March 27, 2018 at 2:59 pm
(This post was last modified: March 27, 2018 at 3:07 pm by Catholic_Lady.)
(March 27, 2018 at 2:33 pm)Losty Wrote: I would eat a fertilized chicken egg if it tasted good.
Same here. I generally don't like the idea that we eat animals because I feel sorry for them, but I'm too much of a foodie to be a vegetarian. Cooking and eating are one of my passions/hobbies. I try to buy organic because I figure they are treated better that way.
(March 27, 2018 at 2:33 pm)Hammy Wrote:(March 27, 2018 at 2:09 pm)Losty Wrote: I don’t understand why it’s up for debate. It seems like a commonly accepted scientific fact that poultry are sentient vertebrates....am I missing something?

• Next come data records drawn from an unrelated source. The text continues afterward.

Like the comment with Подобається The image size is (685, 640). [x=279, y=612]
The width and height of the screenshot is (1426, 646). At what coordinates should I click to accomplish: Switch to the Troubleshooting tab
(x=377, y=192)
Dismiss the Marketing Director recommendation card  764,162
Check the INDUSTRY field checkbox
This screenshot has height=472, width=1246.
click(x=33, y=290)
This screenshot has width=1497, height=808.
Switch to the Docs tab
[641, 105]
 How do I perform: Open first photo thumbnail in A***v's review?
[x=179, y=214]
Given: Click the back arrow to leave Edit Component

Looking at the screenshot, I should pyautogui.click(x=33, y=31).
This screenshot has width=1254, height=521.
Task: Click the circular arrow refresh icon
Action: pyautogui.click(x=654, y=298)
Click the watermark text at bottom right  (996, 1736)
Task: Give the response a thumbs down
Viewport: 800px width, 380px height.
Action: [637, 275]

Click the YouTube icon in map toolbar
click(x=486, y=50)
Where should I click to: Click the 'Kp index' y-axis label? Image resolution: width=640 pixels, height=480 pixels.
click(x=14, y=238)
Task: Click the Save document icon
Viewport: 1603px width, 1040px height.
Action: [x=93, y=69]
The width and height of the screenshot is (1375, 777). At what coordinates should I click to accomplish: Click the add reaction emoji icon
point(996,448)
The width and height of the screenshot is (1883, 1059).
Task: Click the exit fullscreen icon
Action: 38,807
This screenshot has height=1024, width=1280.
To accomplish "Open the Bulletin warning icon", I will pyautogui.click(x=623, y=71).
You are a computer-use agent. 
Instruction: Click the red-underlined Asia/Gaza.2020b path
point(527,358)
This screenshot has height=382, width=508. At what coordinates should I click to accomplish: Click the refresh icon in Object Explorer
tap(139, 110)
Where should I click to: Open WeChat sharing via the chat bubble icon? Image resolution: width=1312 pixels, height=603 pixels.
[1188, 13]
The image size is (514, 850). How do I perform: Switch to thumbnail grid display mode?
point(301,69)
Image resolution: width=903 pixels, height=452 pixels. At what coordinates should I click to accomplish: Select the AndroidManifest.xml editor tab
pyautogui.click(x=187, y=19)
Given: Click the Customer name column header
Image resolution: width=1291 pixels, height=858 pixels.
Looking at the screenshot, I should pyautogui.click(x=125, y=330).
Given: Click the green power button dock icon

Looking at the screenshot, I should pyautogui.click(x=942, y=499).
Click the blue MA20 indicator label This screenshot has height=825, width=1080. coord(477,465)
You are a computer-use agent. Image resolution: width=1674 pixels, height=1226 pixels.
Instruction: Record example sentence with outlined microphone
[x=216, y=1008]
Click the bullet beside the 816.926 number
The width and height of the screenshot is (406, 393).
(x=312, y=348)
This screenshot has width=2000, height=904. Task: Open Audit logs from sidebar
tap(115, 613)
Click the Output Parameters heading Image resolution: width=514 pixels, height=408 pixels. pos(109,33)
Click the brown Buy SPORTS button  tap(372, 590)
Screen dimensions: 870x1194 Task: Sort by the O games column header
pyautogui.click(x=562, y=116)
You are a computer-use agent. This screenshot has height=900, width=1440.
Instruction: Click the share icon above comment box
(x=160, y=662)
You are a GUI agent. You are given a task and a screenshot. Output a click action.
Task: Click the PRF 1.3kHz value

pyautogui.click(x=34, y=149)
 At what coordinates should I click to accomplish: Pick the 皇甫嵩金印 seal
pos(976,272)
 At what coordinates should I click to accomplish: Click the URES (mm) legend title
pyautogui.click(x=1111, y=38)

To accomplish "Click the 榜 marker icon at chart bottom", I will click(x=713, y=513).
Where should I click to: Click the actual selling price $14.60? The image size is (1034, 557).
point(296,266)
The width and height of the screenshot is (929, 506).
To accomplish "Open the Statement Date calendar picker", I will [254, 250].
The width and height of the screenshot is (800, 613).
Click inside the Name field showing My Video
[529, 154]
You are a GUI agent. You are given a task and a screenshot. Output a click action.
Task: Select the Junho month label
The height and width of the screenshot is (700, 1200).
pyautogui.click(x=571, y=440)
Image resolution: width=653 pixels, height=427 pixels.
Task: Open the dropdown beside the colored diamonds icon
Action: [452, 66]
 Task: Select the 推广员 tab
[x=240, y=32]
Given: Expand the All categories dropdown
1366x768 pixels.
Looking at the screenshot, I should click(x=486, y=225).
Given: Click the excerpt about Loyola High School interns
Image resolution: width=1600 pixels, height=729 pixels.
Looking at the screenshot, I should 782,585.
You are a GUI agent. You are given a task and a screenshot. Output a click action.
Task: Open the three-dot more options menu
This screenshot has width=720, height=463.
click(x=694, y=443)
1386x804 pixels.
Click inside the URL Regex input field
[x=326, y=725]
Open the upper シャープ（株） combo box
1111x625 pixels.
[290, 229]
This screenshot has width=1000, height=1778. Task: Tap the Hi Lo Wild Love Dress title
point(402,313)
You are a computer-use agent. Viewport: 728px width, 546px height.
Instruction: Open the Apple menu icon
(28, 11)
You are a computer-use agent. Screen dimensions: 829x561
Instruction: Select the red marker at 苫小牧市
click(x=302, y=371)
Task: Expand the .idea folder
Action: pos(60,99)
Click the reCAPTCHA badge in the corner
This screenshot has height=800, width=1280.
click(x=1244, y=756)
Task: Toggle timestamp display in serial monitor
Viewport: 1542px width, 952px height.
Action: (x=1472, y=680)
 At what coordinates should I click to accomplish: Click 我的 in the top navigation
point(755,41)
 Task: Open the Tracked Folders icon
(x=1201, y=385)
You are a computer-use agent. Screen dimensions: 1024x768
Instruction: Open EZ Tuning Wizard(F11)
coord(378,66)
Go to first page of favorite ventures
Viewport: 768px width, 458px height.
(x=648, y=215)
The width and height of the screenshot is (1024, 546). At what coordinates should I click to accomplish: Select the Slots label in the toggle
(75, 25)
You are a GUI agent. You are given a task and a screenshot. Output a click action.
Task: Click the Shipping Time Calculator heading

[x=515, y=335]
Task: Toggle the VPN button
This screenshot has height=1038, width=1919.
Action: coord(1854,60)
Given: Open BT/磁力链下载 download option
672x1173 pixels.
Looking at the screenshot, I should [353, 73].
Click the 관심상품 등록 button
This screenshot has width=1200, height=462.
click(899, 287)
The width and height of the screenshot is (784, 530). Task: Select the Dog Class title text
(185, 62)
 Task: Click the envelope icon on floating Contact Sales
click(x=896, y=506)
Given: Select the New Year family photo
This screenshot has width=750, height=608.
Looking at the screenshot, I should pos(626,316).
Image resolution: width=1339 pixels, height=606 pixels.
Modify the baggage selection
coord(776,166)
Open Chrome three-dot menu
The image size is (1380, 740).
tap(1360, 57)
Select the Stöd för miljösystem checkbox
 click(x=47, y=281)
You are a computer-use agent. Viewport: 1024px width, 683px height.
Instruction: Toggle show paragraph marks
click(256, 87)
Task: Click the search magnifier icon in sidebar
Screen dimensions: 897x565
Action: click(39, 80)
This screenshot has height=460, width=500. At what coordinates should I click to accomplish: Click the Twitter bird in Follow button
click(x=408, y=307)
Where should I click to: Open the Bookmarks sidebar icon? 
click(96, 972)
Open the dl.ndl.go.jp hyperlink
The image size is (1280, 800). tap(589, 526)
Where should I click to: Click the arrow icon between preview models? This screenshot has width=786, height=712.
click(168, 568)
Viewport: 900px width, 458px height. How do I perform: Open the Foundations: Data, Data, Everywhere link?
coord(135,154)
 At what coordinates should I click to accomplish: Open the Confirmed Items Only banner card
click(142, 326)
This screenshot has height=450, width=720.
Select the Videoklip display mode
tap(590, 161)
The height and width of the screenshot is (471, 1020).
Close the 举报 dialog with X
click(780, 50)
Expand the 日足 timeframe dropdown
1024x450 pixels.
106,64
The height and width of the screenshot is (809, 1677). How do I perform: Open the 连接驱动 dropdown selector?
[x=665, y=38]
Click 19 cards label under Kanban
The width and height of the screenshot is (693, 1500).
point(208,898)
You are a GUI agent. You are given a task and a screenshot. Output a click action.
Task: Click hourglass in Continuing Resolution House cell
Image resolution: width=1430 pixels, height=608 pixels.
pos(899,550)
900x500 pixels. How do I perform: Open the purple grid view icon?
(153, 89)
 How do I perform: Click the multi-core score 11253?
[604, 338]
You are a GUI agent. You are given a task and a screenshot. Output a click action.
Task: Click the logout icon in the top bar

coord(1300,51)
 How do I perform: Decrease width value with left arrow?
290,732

I don't think science addresses consciousness much. Unless I'm missing something. Science talks about neurophysiology and brains but no one knows for sure where to draw the line between how much a brain needs to be developed before something is conscious. The question "How advanced does an animal's brain need to be neurophysiologically before we can consider it to actually have a consciousness rather than merely behave like it does from the perspective of people who anthropomorphize it?" I think such questions are more philosophical than scientific. Science can study brains and find real data about how advanced a brain is and what the brain is capable of, but whether that brain is actually advanced enough to have its own first person perspective seems more of a question for philosophy than science because despite the fact that scientists know that consciousness must reside somewhere in the brain, no scientist has ever been able to locate it. We only know consciousness from our own perspective, and we understandably rationally infer that others similar to us must have their own perspectives, but how far back down the evolutionary line you have to go back before you get to a creature that isn't conscious... no one really knows that. Anyway, that's my take on it.
Sentience isn't always an an on/off thing. It's on a sliding scale. We are more sentient than chickens, and chickens are more sentient than earth worms, who are more sentient than bacteria.
"Of course, everyone will claim they respect someone who tries to speak the truth, but in reality, this is a rare quality. Most respect those who speak truths they agree with, and their respect for the speaking only extends as far as their realm of personal agreement. It is less common, almost to the point of becoming a saintly virtue, that someone truly respects and loves the truth seeker, even when their conclusions differ wildly."